DOCUMENT PASSAGE:
• • • •
The field did this exactly because they presumed they would have to train directly in the real world. In reality, what we got out of this is a bunch of brittle off-pol and model-based algorithms that burn a ton of compute and don't work outside of the benchmarks shown in the original pubs. There's a clear gap between on-pol and other methods. You don't simply switch and scale up compute to save data. You have to spend a TON more compute to match the perf of on-pol, and then you spend even more compute to gain in sample efficiency.
Our whole core realization with PufferLib is that we can write good sims for a lot of problems 10000x faster. Good doesn't even mean accurate. It means accurate enough with domain randomization and other tricks that our agents can implicitly sysid their current setting and act robustly. So far, this has worked across several different industries. I'd love to give examples here, but this is unfortunately where exact client details get confidential. We need to be better about negotiating publicity, and we're starting to do that as Puffer gets bigger.
Another major flaw with slower and slower algorithms is that the core research loop also gets slower and slower. We sim mazes and 2048 at 10+m steps per second. Big deal right, those are easy. Wrong: algorithmic improvements on those envs have consistently predicted performance improvement on every single env in our test suite. Without this, we wouldn't have been able to release so many core breakthroughs in the last 2 years with a grand total of ~20 GPUs. We ran 20,000 experiments on ~12 of them in the 3 weeks leading up to Puffer 4 launch. At traditional speeds, it would have taken Google scale compute and an infra team.
So no, we're not going to step the real world at 20m sps, but assuming that matters (or at least that it is the only thing that matters) is where the field went wrong. /rant.
• • • •
LISTED RECORDS:
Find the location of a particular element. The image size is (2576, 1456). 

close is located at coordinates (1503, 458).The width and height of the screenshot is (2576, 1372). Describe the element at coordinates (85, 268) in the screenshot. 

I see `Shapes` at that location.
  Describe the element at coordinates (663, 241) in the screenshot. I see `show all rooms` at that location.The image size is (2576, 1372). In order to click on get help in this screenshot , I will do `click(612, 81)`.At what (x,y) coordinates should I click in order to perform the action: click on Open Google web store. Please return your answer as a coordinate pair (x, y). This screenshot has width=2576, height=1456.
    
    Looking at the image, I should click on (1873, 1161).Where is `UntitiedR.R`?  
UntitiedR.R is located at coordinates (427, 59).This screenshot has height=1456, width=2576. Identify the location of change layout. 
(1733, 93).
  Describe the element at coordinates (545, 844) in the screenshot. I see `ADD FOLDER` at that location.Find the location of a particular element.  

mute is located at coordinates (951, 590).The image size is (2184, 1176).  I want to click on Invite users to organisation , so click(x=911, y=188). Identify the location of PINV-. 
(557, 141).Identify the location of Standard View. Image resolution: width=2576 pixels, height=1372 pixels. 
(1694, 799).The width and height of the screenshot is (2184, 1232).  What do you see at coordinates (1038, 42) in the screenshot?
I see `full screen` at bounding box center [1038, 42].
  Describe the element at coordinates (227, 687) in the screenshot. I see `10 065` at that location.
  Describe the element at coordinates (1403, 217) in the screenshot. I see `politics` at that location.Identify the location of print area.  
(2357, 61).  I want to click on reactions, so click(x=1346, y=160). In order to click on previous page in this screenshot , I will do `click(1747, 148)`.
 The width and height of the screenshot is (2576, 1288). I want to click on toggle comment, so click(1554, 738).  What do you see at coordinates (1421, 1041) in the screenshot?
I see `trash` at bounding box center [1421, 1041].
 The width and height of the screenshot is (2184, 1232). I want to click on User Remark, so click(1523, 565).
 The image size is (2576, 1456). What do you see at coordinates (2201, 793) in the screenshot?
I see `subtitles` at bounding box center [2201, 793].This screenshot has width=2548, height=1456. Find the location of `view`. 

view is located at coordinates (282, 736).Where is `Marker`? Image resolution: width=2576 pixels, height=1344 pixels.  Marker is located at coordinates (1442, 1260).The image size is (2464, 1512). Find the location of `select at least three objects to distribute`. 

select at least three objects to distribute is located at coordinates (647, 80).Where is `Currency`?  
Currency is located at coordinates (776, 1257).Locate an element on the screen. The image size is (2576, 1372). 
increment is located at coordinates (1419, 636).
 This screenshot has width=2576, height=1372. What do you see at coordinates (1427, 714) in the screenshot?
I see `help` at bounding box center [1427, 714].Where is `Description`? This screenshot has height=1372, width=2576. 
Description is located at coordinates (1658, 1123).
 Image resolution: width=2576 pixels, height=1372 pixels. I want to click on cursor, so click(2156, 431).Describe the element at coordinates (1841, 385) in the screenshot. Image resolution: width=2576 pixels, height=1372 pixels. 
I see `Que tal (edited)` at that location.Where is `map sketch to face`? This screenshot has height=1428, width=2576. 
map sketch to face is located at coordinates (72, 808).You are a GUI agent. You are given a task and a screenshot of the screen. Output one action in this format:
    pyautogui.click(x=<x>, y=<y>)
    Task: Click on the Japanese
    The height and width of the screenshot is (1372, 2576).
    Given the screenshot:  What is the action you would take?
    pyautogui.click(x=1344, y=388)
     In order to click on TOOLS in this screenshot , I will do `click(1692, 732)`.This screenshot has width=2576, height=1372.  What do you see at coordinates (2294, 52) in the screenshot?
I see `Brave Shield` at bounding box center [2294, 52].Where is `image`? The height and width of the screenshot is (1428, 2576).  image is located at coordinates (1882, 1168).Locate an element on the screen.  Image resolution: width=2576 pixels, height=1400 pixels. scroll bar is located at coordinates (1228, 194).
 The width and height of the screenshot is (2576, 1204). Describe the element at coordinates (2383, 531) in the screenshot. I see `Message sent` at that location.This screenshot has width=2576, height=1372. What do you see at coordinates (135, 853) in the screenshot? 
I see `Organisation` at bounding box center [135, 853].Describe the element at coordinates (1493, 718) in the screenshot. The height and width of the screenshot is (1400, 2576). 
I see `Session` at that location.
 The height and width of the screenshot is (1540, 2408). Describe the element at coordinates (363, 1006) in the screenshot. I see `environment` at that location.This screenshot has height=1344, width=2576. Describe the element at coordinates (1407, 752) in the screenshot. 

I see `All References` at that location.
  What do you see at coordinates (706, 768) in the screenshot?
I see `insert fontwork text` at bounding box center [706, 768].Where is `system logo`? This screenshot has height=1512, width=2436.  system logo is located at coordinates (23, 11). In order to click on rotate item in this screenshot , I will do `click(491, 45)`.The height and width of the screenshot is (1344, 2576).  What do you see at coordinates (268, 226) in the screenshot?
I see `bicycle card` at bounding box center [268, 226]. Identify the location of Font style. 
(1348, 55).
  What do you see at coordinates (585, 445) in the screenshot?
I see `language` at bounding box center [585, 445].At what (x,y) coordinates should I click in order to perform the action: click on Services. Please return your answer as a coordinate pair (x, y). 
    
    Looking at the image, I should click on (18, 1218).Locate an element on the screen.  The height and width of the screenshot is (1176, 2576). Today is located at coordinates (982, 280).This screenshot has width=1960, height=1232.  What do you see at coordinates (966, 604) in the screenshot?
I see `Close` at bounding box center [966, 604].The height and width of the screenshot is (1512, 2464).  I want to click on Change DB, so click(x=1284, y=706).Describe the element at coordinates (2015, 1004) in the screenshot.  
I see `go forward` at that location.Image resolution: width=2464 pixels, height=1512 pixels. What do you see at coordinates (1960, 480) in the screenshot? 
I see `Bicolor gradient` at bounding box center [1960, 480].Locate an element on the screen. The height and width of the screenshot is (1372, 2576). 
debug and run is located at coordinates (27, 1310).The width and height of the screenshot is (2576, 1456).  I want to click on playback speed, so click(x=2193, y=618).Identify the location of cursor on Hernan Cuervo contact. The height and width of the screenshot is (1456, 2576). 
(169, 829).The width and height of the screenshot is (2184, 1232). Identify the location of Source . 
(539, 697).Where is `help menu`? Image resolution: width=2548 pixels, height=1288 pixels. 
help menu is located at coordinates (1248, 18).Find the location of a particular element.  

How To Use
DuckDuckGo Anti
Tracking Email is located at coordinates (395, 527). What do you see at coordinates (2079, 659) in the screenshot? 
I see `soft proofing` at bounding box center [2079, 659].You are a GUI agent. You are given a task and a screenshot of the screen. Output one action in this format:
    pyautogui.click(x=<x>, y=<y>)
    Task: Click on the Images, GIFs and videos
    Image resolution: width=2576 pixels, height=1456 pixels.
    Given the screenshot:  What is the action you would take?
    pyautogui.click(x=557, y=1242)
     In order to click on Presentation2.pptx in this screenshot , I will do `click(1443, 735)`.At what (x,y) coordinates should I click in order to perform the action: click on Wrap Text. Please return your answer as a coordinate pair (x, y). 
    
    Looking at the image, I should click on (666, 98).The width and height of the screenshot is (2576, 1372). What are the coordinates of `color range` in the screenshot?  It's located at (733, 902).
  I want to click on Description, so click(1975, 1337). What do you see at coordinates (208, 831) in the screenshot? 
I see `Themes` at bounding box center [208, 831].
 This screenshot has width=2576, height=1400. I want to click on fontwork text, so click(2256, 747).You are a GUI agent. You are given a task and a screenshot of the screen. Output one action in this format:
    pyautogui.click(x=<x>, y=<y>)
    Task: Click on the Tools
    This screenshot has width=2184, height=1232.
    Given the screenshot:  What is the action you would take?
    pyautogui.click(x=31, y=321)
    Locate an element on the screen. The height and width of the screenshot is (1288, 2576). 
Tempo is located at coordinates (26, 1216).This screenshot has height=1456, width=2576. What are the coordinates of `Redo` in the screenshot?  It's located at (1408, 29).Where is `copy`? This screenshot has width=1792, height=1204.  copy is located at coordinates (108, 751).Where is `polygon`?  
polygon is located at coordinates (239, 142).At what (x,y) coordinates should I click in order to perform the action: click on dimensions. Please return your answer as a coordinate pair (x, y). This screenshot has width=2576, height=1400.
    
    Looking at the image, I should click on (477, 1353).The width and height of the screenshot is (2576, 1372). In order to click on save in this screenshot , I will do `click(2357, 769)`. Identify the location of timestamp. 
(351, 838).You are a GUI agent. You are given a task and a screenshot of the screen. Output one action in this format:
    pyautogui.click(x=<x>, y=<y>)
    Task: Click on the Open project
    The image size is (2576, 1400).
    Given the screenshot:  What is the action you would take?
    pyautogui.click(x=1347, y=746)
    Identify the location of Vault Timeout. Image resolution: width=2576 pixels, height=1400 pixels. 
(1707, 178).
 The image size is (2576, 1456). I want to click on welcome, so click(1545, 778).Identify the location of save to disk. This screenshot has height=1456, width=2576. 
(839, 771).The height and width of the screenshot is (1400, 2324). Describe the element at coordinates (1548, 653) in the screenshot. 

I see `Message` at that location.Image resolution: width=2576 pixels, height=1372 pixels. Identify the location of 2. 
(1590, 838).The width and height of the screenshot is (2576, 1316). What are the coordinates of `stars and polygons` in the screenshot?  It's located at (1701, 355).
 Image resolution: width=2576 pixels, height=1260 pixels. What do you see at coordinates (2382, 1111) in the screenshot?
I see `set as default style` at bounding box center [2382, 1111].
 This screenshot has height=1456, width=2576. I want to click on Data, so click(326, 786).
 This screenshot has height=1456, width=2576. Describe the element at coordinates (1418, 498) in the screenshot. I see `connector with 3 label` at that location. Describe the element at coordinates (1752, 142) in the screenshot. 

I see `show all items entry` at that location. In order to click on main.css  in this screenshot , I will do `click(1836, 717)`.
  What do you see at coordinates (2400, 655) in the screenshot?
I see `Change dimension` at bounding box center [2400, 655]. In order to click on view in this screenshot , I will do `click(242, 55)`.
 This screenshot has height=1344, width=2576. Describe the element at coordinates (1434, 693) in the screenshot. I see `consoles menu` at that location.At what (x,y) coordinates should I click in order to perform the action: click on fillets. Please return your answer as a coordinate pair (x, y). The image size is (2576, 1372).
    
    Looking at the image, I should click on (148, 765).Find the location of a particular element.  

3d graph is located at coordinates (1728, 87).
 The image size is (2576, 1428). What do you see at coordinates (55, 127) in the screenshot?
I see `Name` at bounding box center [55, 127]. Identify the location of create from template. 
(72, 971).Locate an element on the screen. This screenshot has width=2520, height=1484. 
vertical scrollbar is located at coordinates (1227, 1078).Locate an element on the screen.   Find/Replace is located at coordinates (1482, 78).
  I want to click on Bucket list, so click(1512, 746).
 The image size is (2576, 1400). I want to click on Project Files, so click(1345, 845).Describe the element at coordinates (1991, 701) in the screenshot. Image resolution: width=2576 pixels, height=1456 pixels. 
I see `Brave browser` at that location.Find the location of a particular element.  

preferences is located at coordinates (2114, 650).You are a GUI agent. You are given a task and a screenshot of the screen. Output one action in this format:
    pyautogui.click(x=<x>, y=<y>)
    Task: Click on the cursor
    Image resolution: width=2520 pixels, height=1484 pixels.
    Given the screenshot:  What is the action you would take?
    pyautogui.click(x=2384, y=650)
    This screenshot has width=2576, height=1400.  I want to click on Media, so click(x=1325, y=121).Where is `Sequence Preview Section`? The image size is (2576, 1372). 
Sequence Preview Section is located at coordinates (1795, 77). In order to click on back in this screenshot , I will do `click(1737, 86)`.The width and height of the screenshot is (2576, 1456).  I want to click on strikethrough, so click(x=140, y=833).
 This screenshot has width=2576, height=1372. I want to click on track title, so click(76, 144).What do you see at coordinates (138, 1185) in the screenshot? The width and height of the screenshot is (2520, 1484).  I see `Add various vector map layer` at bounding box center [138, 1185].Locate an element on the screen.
• • • •
AIM 1: According to the PufferLib passage, how many experiments were run in the 3 weeks before the Puffer 4 launch, and on roughly how many GPUs?
AIM 2: Write out the part of the PufferLib passage starting with "Another major flaw" and going on through "an infra team.".
AIM 3: Translate this sentence from the PufferLib passage into Spanish: "Another major flaw with slower and slower algorithms is that the core research loop also gets slower and slower."

EXERCISE SOLUTION 1: 20,000 experiments on about 12 GPUs.

EXERCISE SOLUTION 2:
Another major flaw with slower and slower algorithms is that the core research loop also gets slower and slower. We sim mazes and 2048 at 10+m steps per second. Big deal right, those are easy. Wrong: algorithmic improvements on those envs have consistently predicted performance improvement on every single env in our test suite. Without this, we wouldn't have been able to release so many core breakthroughs in the last 2 years with a grand total of ~20 GPUs. We ran 20,000 experiments on ~12 of them in the 3 weeks leading up to Puffer 4 launch. At traditional speeds, it would have taken Google scale compute and an infra team.

EXERCISE SOLUTION 3: Otro defecto importante de los algoritmos cada vez más lentos es que el ciclo central de investigación también se vuelve cada vez más lento.